Dating back to the days of bubonic plague, the quarantine is a notion that had fallen on hard times in the turn-of-the-millennium United States: a government detaining and holding apparently healthy American citizens, potentially against their will, because they might be carriers of a contagious disease.

But in an age of mysterious diseases like Severe Acute Respiratory Syndrome, or SARS, and of bioterrorism threats like smallpox, the quarantine is staging a comeback.

Aboard American Airlines Flight 128, the five passengers who suffered flu-like symptoms on April 1 stepped aboard waiting ambulances and went willingly to a nearby hospital to be screened for the SARS virus. Another two chose the "every man for himself" route: They refused to go with authorities and went on their way, with a promise to call if they became ill. In the end, none of the five actually had SARS, and all survived.

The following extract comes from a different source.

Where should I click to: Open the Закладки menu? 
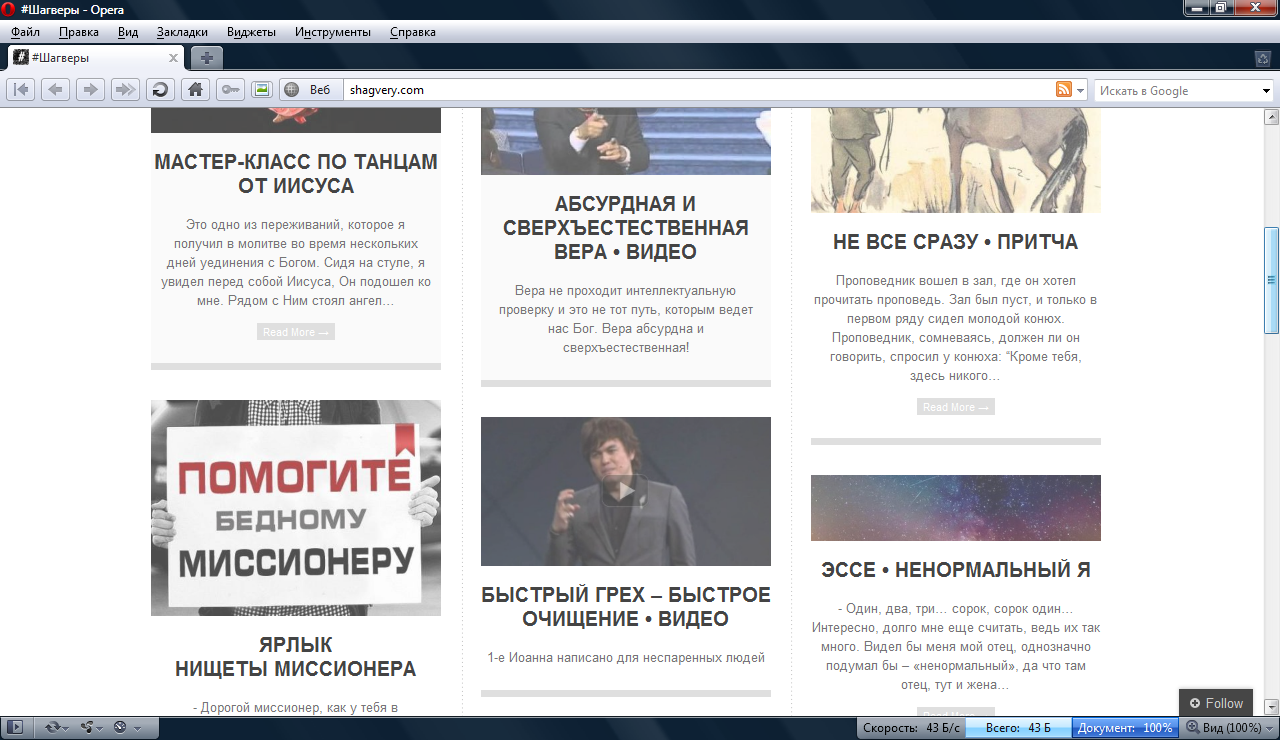(x=182, y=32)

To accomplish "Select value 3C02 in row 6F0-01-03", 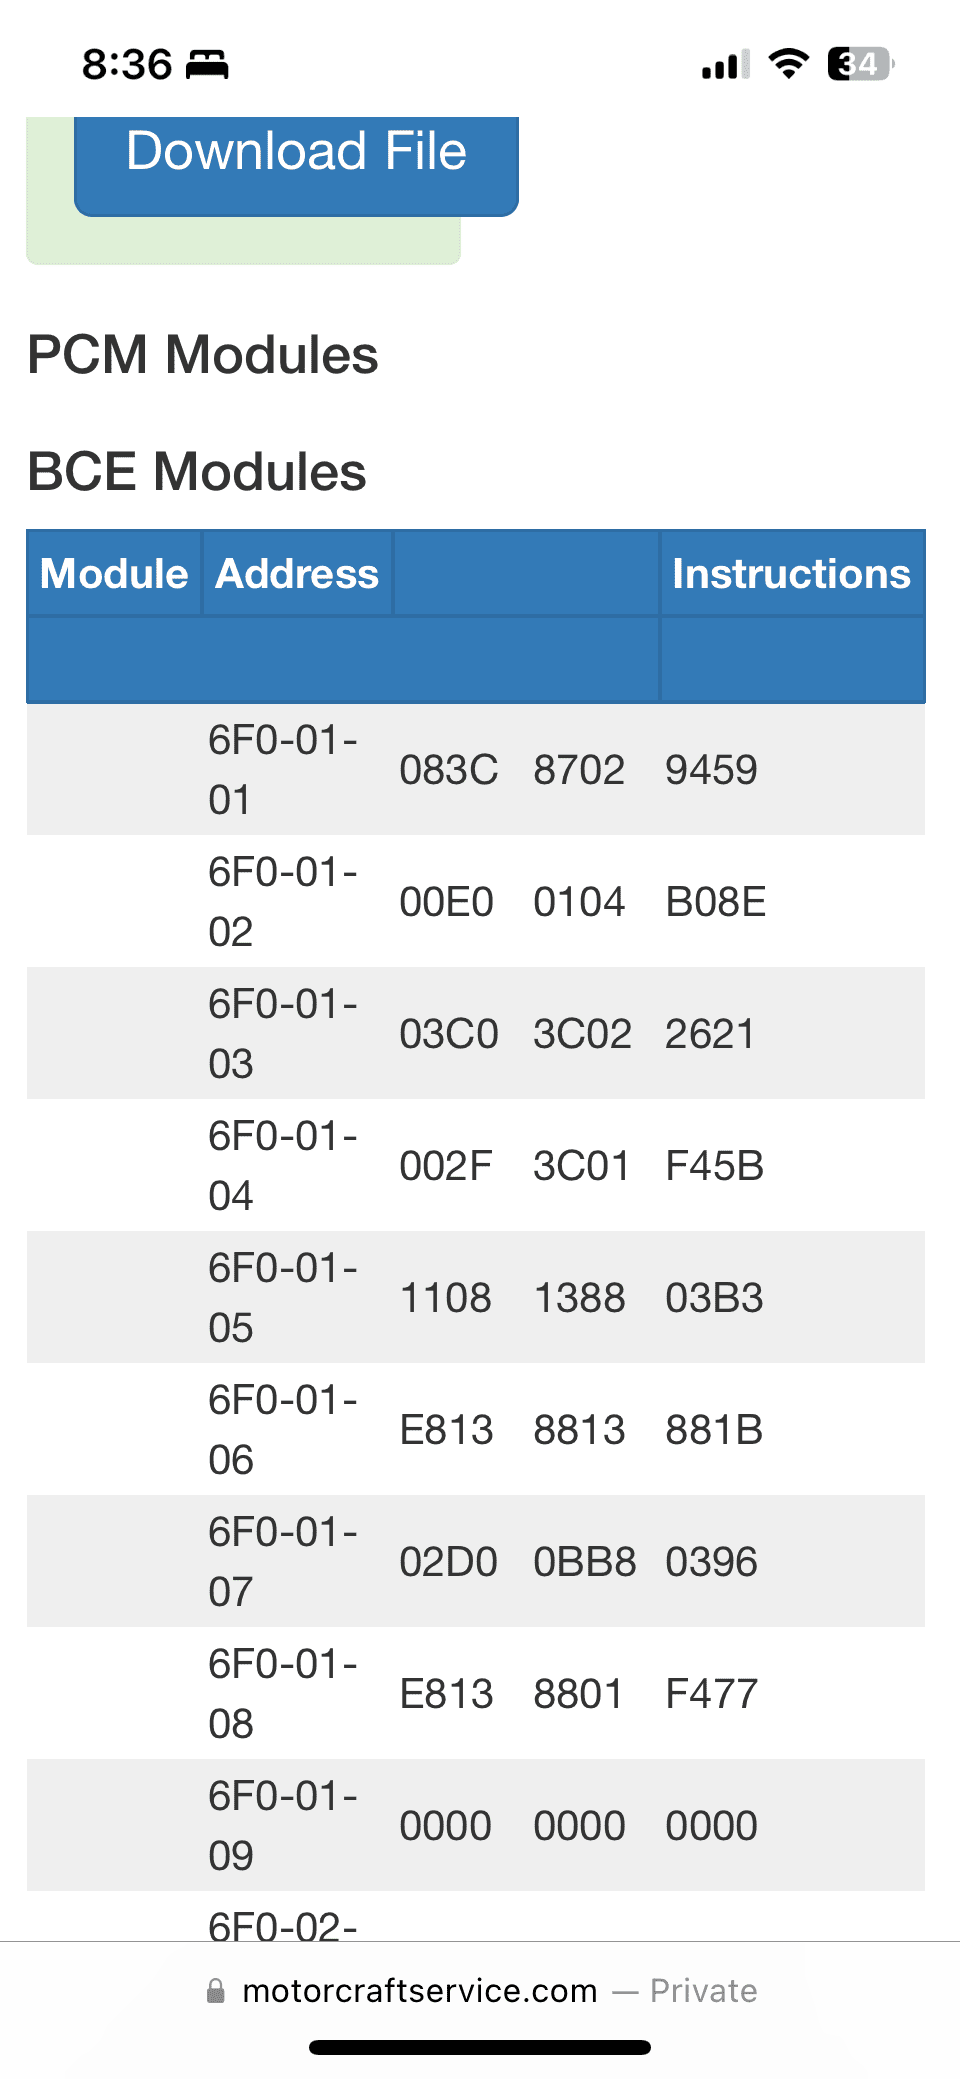I will pyautogui.click(x=582, y=1034).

By April 4, President Bush signed an unusual executive order that would add SARS to a list of diseases for which federal health officials may quarantine U.S. citizens against their will. It was the first such action since 1983, when the dreaded Ebola virus was added to a pantheon of epidemics that includes tuberculosis, leprosy, smallpox and cholera.

The president's action came after Santa Clara County health officials complained they lacked the authority to order the detaining or confinement of possible SARS patients. Though the president's executive order doesn't give county health officers that right, it does allow the U.S. Centers for Disease Control and Prevention, backed by federal law enforcement personnel, to do it instead.

Experts warn that the president's action might set up a legal tussle over who -- state officials or the federal government -- should be in charge in a public health emergency. And that, they say, is only one of many problems that could paralyze the system at a time when decisive action might be needed to stop a disease from spreading like wildfire.